Monday, April 13, 2015


Missouri’s topography is karst.

Long ago, what we know as Missouri was covered by seawater. That sea deposited some of Missouri’s oldest cavernous rocks and limestone. Limestone accumulates on calm, shallow sea floors. Limestone is made up of sedimentary rock composed of calcium carbonate. It is this limestone that created a karst landscape in Missouri.

A karst landscape is characterized by the presence of caves, natural bridges, springs, sinkholes and losing streams—that’s where the surface stream loses a significant amount of its water flow below ground through bedrock openings. There can be, more or less, as much water below ground as there is above.

Section of Meremac Show caverns
Missouri is known as The Cave State because of its large number of caves. There are 6,900 known caves and more than 6,000 caves recorded in the Missouri Speleological Survey's files in Rolla, with more being discovered every year. In the nation, only Tennessee has more caves.

Our caves are among the largest and most impressive in the nation. There are caves in 78 of our 114 counties, mostly in the Ozarks. We have 20 show caves through out the state. Our show caves are open for public tour and governed by strict safety codes and are inspected at least once or twice a year. Show caves are great for those who don’t feel comfortable in exploring a cave on their own so they are in a tour group. Many of these caves are well lit with created paths, stairs, and railings—while maintaining and preserving the ecology of the cave.

The largest continuous karst terrain is in south-central Missouri. I live in the Missouri highlands on the Salem Plateau.  One of the largest cave systems is within the Salem Plateau. It’s like the cave factory with some of the oldest caves with Paleocene components in the Gasconade and Eminence dolomites. It dates back millions of years.

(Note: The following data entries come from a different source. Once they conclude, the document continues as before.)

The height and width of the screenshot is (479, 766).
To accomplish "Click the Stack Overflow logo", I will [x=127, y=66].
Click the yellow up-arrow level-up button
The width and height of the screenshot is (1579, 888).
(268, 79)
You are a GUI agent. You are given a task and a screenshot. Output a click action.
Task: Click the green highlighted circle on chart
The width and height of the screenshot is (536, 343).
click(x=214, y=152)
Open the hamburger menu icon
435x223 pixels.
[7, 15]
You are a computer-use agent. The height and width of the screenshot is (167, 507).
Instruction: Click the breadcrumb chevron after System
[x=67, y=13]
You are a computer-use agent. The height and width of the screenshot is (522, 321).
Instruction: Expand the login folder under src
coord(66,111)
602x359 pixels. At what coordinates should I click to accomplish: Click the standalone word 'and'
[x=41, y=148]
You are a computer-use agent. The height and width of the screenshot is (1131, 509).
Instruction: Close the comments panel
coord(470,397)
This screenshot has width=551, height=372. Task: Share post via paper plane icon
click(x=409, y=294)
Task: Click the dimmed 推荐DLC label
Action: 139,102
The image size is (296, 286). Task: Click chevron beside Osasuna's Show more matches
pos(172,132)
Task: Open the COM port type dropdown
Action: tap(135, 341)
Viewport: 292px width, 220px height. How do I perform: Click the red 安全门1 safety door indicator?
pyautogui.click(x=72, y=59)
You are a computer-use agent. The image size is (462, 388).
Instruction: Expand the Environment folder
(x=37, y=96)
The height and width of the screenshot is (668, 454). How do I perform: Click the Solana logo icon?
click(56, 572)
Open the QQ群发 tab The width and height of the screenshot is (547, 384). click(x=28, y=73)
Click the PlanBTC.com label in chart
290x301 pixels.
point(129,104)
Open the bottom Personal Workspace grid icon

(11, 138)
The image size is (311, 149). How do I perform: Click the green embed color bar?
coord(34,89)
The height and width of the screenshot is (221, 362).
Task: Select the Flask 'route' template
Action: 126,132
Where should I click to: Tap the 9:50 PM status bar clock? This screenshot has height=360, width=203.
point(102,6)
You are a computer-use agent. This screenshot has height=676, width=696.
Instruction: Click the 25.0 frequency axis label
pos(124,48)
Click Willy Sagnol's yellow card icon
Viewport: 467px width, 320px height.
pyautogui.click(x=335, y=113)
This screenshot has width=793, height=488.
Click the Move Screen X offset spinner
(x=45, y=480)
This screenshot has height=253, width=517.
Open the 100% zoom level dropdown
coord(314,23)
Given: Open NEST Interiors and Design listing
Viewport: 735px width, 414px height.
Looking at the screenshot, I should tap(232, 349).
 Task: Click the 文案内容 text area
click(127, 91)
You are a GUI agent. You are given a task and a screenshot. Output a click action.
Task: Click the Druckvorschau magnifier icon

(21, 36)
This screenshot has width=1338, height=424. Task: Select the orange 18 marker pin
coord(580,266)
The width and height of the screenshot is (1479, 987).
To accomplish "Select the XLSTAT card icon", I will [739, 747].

Our largest is Crevice Cave and is the longest in the state with over 30 plus miles of it having been surveyed and more to go. This surveying and exploration is made by trained cavers and further explored and cataloged by the members of the scientific community
An entrance to Crevice cave system
as well. We also have many visiting scientist from all over the world because the caves have some very unique features and some rare cave dwellers not to mention fossils. Because our caves have some very fragile resources they are protected (both those on private and public land) by some tough rules and regulations and some caves are only open to the scientific community.

A section of Berome-Moore cave stalactites
“Next door” to Crevice is Berome-Moore Cave. It's actually a series of caves. It was discovered in 1961 as a result of cavers finding breathing hole. Once they got that hole (only about 12 by 6 inches) expanded enough to crawl in they eventually came upon a cavern so vast their lights could not penetrate the darkness. Berome-Moore is an extensive system in which ancient cat tracks, an extinct Pleistocene Jaguar, have been found. There are so many tracks in one section they’ve named it Cat Track Passage.

Pleistocene Jaguar tracks
Missouri’s caves have been in use since ancient times. The Native American cultures have used hundreds of our caves for shelter, burial and other religious ceremonies, as well as for a source of water, clay, flint, and minerals. Human burials, artifacts and rock art still bear silent witness to the way the Indians used Missouri caves over a period of some 10,000 years.

Missourians have used caves more than 200 years. People have used Missouri caves as taverns, barns, spring houses, beer and wine cellars and sites for social gatherings, political events and religious services. This was because the caves were available and conveniently warm in winter and cool in the summer (temperatures range from 58-60 degrees year round). Settlers harnessed spring-fed cave streams to provide power for paper mills, woolen mills, sawmills and gristmills.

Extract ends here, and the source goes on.